What the task asks: Repeat each of the lines below word for word, without changing any character, space, or line break.
BEGIN Extracted entries
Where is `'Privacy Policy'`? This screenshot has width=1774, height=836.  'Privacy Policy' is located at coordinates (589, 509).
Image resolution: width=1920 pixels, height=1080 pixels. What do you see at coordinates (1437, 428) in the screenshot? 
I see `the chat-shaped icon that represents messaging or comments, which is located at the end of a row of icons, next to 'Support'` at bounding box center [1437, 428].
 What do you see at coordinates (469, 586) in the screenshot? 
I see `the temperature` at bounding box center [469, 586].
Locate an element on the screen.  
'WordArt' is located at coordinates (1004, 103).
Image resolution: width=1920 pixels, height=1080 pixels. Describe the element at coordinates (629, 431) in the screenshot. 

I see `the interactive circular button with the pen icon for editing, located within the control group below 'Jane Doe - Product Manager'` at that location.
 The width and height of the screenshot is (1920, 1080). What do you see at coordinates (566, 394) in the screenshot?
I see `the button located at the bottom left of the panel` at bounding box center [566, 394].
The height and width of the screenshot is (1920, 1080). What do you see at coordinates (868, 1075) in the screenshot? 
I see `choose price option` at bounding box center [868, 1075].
END Extracted entries
The completed task:
Where is `'Privacy Policy'`? This screenshot has width=1774, height=836.  'Privacy Policy' is located at coordinates (589, 509).
Image resolution: width=1920 pixels, height=1080 pixels. What do you see at coordinates (1437, 428) in the screenshot? 
I see `the chat-shaped icon that represents messaging or comments, which is located at the end of a row of icons, next to 'Support'` at bounding box center [1437, 428].
 What do you see at coordinates (469, 586) in the screenshot? 
I see `the temperature` at bounding box center [469, 586].
Locate an element on the screen.  
'WordArt' is located at coordinates (1004, 103).
Image resolution: width=1920 pixels, height=1080 pixels. Describe the element at coordinates (629, 431) in the screenshot. 

I see `the interactive circular button with the pen icon for editing, located within the control group below 'Jane Doe - Product Manager'` at that location.
 The width and height of the screenshot is (1920, 1080). What do you see at coordinates (566, 394) in the screenshot?
I see `the button located at the bottom left of the panel` at bounding box center [566, 394].
The height and width of the screenshot is (1920, 1080). What do you see at coordinates (868, 1075) in the screenshot? 
I see `choose price option` at bounding box center [868, 1075].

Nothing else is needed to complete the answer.